Wound contraction is a process that occurs throughout the healing process, begins in the fibroplasia stage. The increased rate of wound contraction in pro treated groups might be attributed to increased proliferation and transformation of fibroblasts into myofibroblasts.

Histological evaluation also showed enhanced proliferation of fibroblasts and reepithelialization in pro treated wounds. The early reepithelialization and faster wound contraction in treated wounds could be associated with the increased keratinocytes proliferation and their transformation to the wound site (Blakytny and Jude 2006).

The healing effect of orally administered l-citrulline or ornithine was compared with l-arginine in rat pressure-ulcer wound model by Aoki et al. (2010). They have found out that l-ornithine had better healing effect. Ornithine and arginine share many biologic and pharmacologic activities as they are metabolically closely related amino acids. Levenson et al. (1980) have reported that citrulline has no effect on wound healing, while ornithine enhances wound healing remarkably.

Shi et al. (2002) reported that ornithine supplementation improves collagen deposition and breaking strength of wounds. They have concluded that the effect of ornithine is not dependent on NO metabolism and generation unlike arginine.
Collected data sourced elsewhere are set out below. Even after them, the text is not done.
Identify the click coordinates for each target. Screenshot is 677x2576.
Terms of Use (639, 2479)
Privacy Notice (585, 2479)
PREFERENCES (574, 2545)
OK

All these amino acids which are precursors of proline have been reported to accelerate wound healing process. Hence, direct administration of pro would definitely improve wound healing.

Topically administered drugs are effective in faster wound contraction due to the larger availability at the wound site (Ponrasu and Suguna 2012). From this investigation, we confirm that the rate of wound contraction in pro treated rats was significantly higher and period of epithelialization was shorter. These results further support the efficacy of pro on wound repair mechanism. Deposition of collagen content at the wound site increases collagen concentration per unit area and, hence, the tissue tensile strength, which is also a measure of the cross-linking of collagen. The faster contraction and healing of wounds in topical application might be due to the direct and immediate availability of pro at the wound site.

In conclusion, this preliminary study confirms that topical administration of pro promotes complex cascade of wound healing process such as fibroplasia, collagen synthesis, wound contraction, and epithelialization.

Acknowledgments

T.Ponrasu and M.Ganeshkumar acknowledge Council of Scientific and Industrial Research (CSIR), for the award of Senior Research Fellowship. We thank Dr. T. Narasimhaswamy, for his help in microscopical analyses.

Conflict of interest

The authors declare that they have no conflict of interest.